“Il presidente dello Zimbabwe Robert Mugabe e la sua famiglia sono stati arrestati e sono al sicuro”. E’ quanto si legge sull’account Twitter del partito di governo, lo Zanu-Pf, in cui viene ribadito che “nello Zimbabwe non è in atto un golpe”. “Nè lo Zimbabwe nè lo Zanu sono di proprietà di Mugabe e di sua moglie – si legge ancora su Twitter – oggi inizia una nuova era e il compagno Mnangagwa ci aiuterà ad avere un migliore Zimbabwe”. Il vicepresidente Emmerson Mnangagwa, era stato rimosso la scorsa settimana dal suo incarico, secondo la breve nota diffusa “sarà il presidente dello Zanu-Pp come da costituzione della nostra organizzazione rivoluzionaria”. In un clima già teso da molto tempo, la scorsa settimana Mugabe aveva defenestrato il vicepresidente Emmerson Mnangagwa. Non era certo un oppositore, ma un fedelissimo che ha trascorso quasi 50 anni a fianco dell’anziano leader, ormai 93enne, e che veniva indicato come il suo naturale successore. “Una fase di transizione guidata dall’esercito spianerà ora la strada a un’elezione libera, corretta e democratica” ha fatto sapere Mnangagwa. L’agenzia Reuters riferisce che i soldati, con veicoli blindati, hanno bloccato le strade che portano ai principali uffici del governo, al Parlamento e ai tribunali nel centro della capitale Harare.

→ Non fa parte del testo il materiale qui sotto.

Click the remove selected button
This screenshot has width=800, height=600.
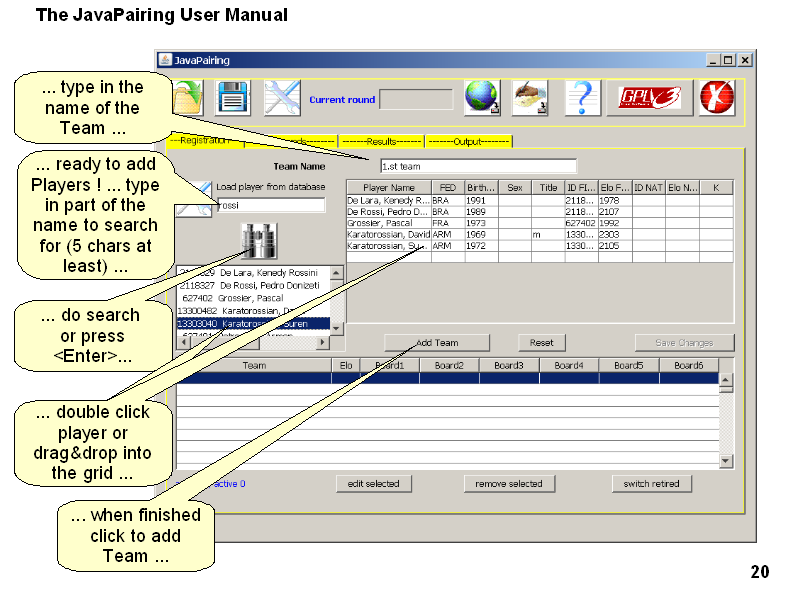point(510,484)
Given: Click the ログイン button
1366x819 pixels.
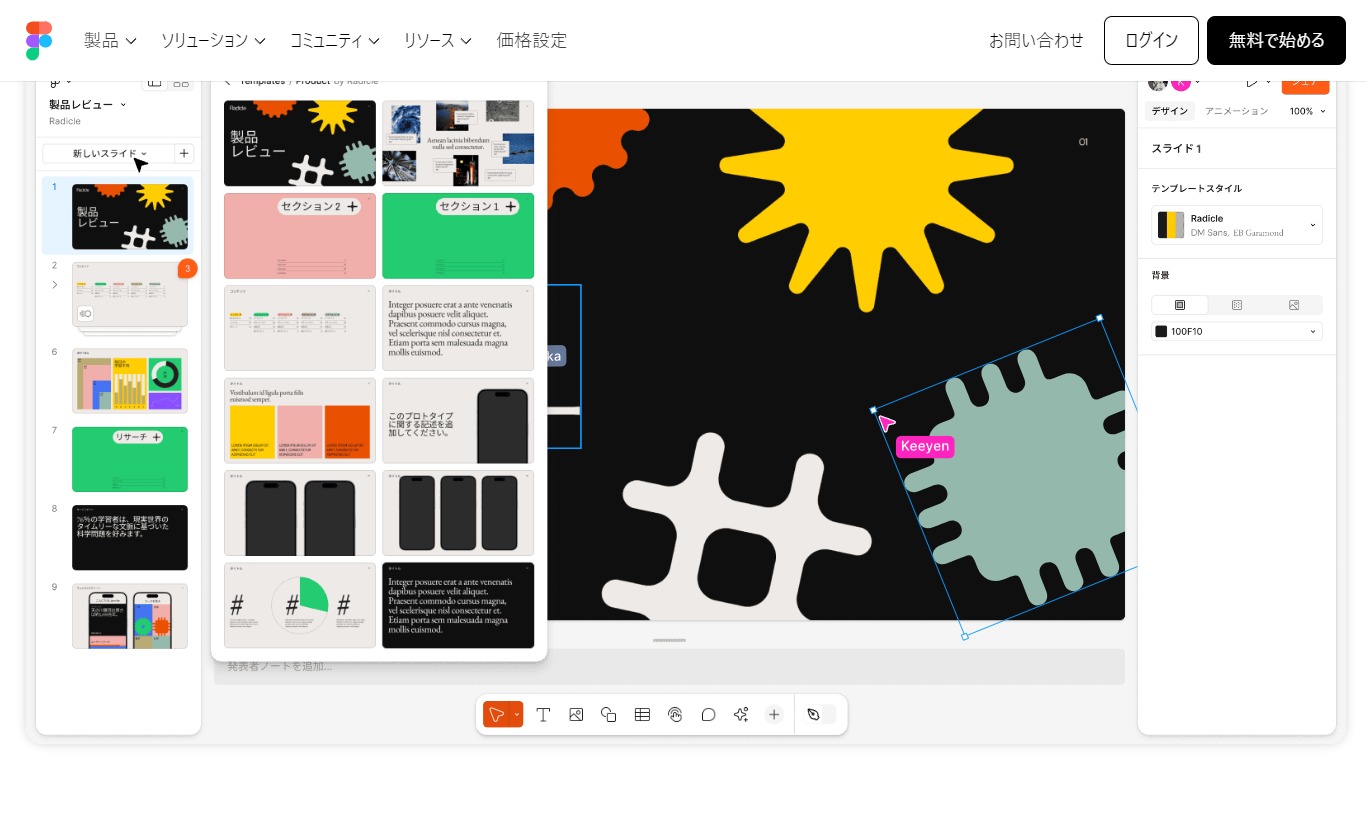Looking at the screenshot, I should (1151, 40).
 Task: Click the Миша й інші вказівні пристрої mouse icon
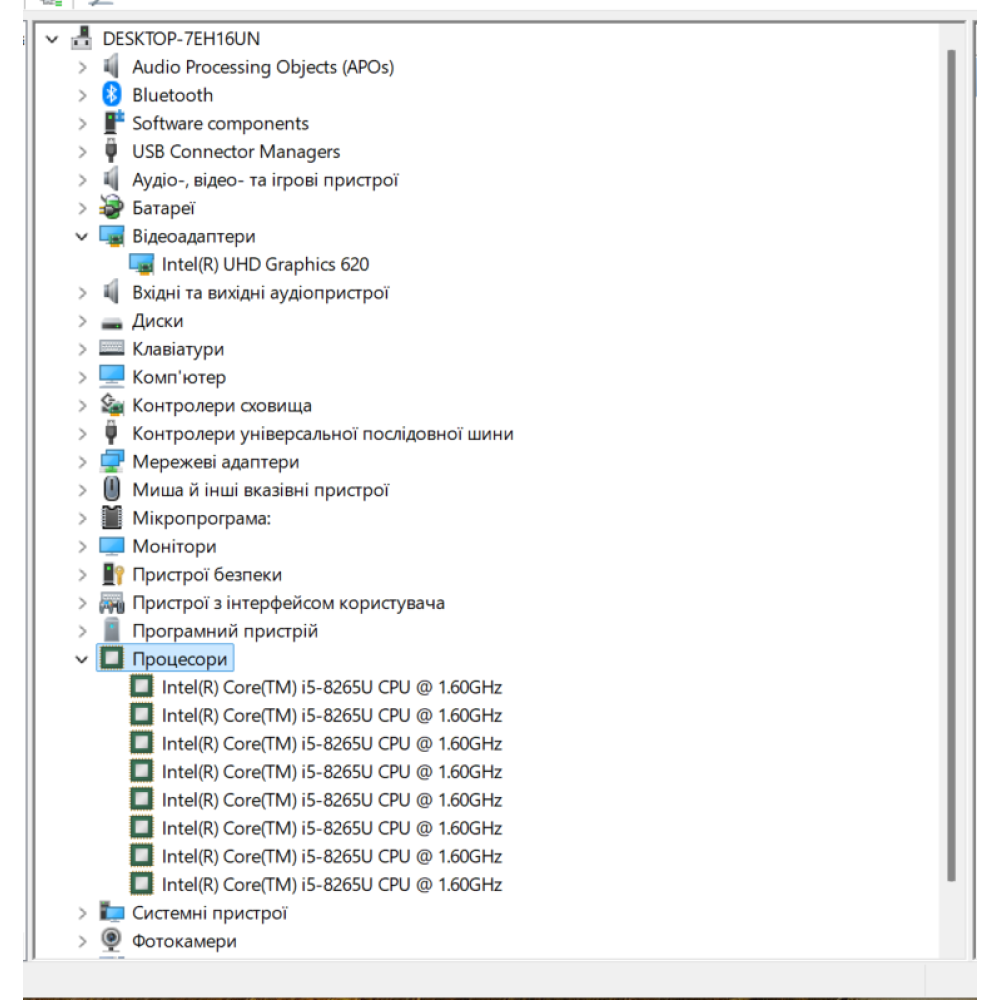(111, 490)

Il presidente Robert Mugabe è agli arresti domiciliari in Zimbabwe ha fatto sapere il presidente sudafricano Jacob Zuma. “Il presidente Zuma ha parlato con il presidente Robert Mugabe poco fa e gli ha detto che è agli arresti domiciliari ma che stava bene”, ha riferito il governo sudafricano in un comunicato. Nello stesso comunicato viene annunciato anche l’invio del ministro della Difesa Nosiviwe Mapisa-Nqakula (invece del ministro degli Esteri, ndr) per incontrare sia Mugabe che le forze armate del Paese confinante.
Mugabe è il leader nero africano che nel 1980 ha portato all’indipendenza l’ex Rhodesia (ex colonia britannica ancora più razzista del Sudafrica) – ridenominandola come Zimbabwe, affrancandola dal giogo coloniale e dall’apartheid.
Nel 2005 il Parlamento dello Zimbabwe aveva approvato una riforma costituzionale, voluta dal presidente Robert Mugabe, che autorizzava la nazionalizzazione delle fattorie sequestrate ai possidenti bianchi (eredi dei vecchi colonizzatori) e vietava i viaggi all’estero per le persone sospettate di pregiudicare gli interessi nazionali. Prima della campagna di espropri forzosi 4.500 membri della Commercial farmers’ Union, in prevalenza bianchi, e 1.500 altri agricoltori bianchi non affiliati, possedevano quasi 15 milioni di ettari delle terre migliori del paese. Dieci anni dopo, ne rimangono meno di 400.
Ma il paese in cui il 75% della popolazione è dedito all’agricoltura ne ha beneficiato minimamente. L’emendamento costituzionale era stato adottato con 103 voti contro 29, ma era costato allo Zimbabwe l’embargo da parte dei paesi occidentali richiesto forsennatamente dalla Gran Bretagna di Blair contro la ex colonia. Da allora il paese, già in serie difficoltà dal 1998, era sprofondato in una crisi economica pesantissima.
Dopo 37 anni ininterrottamente al potere e a 93 anni di età, potrebbe ormai uscire di scena Robert Mugabe, un leader anticolonialista africano rimasti imbrigliato, come tanti altri, dentro una trama di interessi personali e di potere che non poteva che travolgerlo.